That is amazing! "Every good regulator of a system must be a model of that system" [1] So not only does the Haskell code encode a shell, but also a type inferencer and type checker, all in 18kloc.

3-5kloc more and you would have a shell compiler!

[1] https://libgen.is/scimag/10.1080%2F00207727008920220


Hasura (https://github.com/hasura/graphql-engine) is quite big project. Although it should be less than 100K LOC.

It was only once when I saw problem that could be considered a bug.


I worked on https://github.com/input-output-hk/cardano-node if you want to see a large haskell code base


Haskell is too special, to be used in typical large project.

But in real projects, are in wide use other pure functional langs (trying to write most popular first): - Erlang (telco, finance) - Lisp (finance, CAD) - Scala (basically universal) - Scheme (basically universal) - Elixir (frontend) - Clojure (don't know much, looks like also frontend).

But in most cases, they are sort of DSL, because functional paradigm is much better in some niches, but not so good in others.


Haskell was mere 4 years old in 1994.


Sounds great except it takes 10x as much time to read/write the Haskell code versus C++.


The chart did indicate that 85 lines of code did take a while to write but the 1100 lines of C++ likely took longer. Many developers claim that Haskell code has fewer bugs. Program correctness counts for something.

Anyway, a modern competition with Python, Swift, Java, Modern C++, Rust, etc would be interesting.

Java 1.0 wasn’t even available when this paper was written.


Fun fact: Python was 3 years old at this point.


Page 9 shows Haskell scoring very well for development time when compared against Ada. C++ development time was unfortunately not reported.


Ada projects tend to start slow, but readability and flexible namespacing make refactoring and maintenance much easier.


Oh, yes. Have touched Ada in VHDL (using Ada declarations syntax), declarations in Ada are very long, but extremely powerful.

Have not seen any comparable in popular languages (except Modula 3, which is for same domain), nearest as for me, guard expressions of Erlang.


In reading, it sounds like some of the code for certain languages wasn't even executed/tested? They just had people take a shot at it and then other people reviewed the code informally? It doesn't sound like there were very stringent test cases written beforehand. Also this paper was published by the people who wrote the Haskel version, and the whole thing, once you see that, reads like these guys did a better job in way less time and maybe understood goals better without having attended the first conference.

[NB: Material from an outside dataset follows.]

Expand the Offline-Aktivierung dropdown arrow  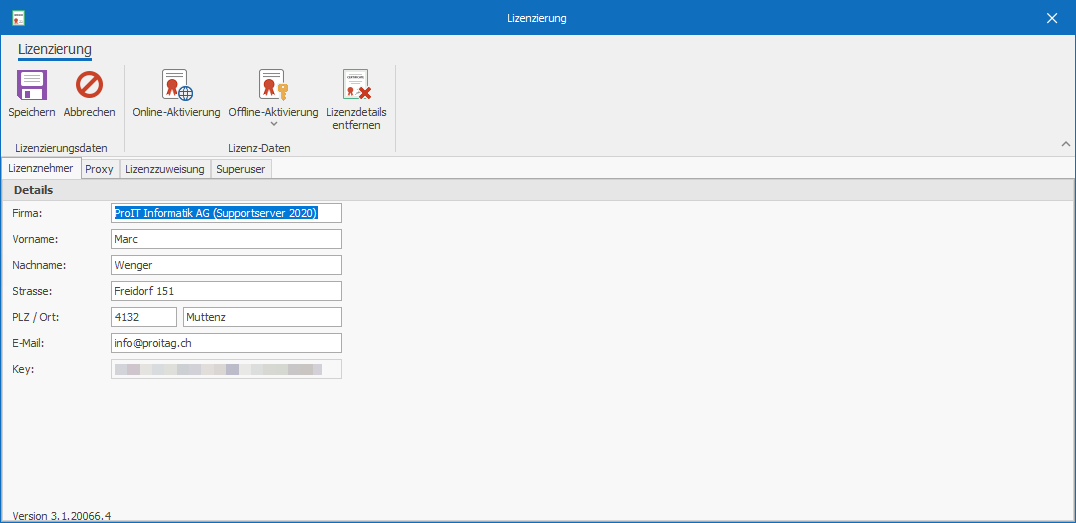click(273, 125)
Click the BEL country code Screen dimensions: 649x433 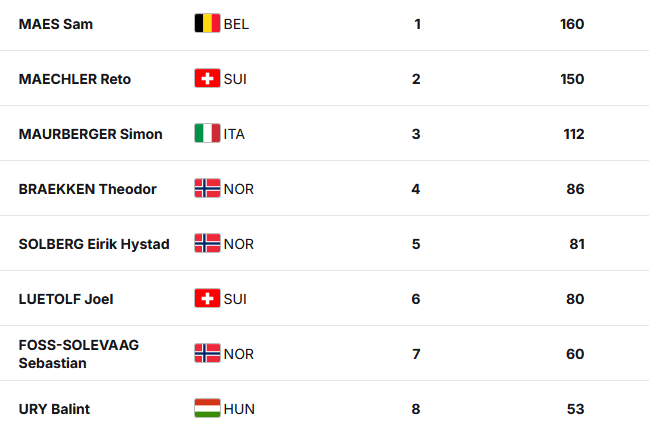coord(237,24)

I wish there was documentation of what the actual program and input data looked like. Something this text based.... it almost sounds like you could give it as an Advent of Code day 23 puzzle and somebody will have a Python solution done for it in 45 minutes.

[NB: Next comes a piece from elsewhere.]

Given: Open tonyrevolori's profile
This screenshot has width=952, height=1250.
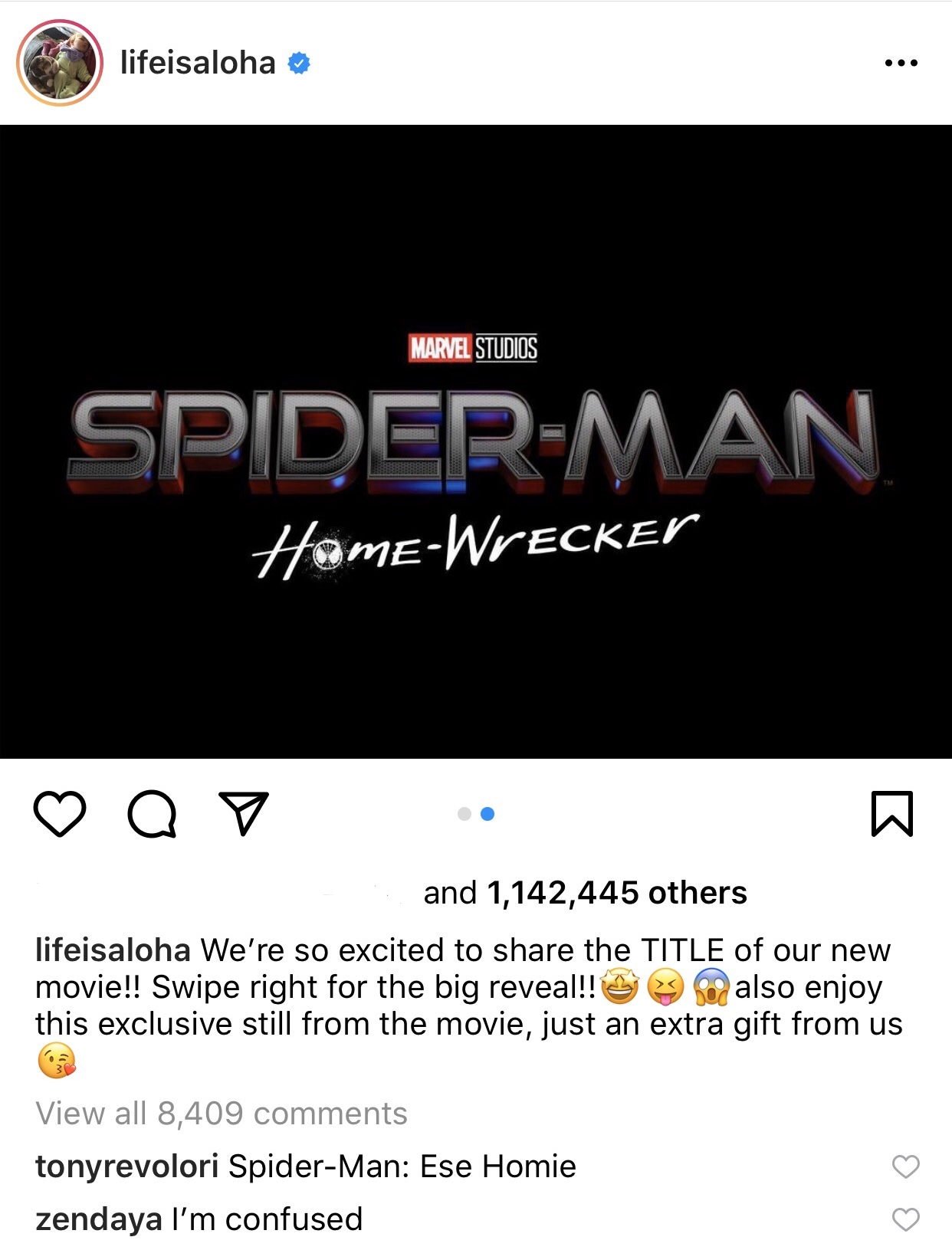Looking at the screenshot, I should [x=127, y=1166].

I am very impressed that when most languages have a development time in the double digits (including the initial Haskell implementation), the Lisp version was developed in 3 hours.

If the codebases are publicly available it would be interesting to see how understandable they are.

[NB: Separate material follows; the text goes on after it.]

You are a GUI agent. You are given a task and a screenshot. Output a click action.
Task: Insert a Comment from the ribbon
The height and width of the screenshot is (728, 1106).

When you don't have to prove your code is correct, and just hope it generally is (a well-grounded hope for an experienced developer), highly flexible and dynamic languages like Lisp or Python or Ruby or Smalltalk will shine. Mistakes which an experienced developer makes are usually trivial and surface during interactive testing, and the development happens in a REPL. Also, simple algorithms and data structures suffice for prototyping like this.

The larger the code base, and the stricter the correctness and performance requirements, the more you want to use something like Haskell, or F#, or Typescript, which allow you to exactly pin down and statically ensure certain things.


What do you mean by "double digit times"? Your whole statement is almost completely lost because I can't tell if you think Lisp is fast or slow. Generally people say Lisps are good at prototyping and I'd agree, Clojure is super fast.


I'm talking about the table which shows development time in hours, as well as lines of code and lines of documentation.

Come to think of it, I wonder if they counted docstrings as documentation or code?


I would guess that they used a very declarative style of Lisp programming, where much of the code looks like a specification. Here they used Common Lisp enhanced with a relational programming model, like an in-core database with an embedded query language.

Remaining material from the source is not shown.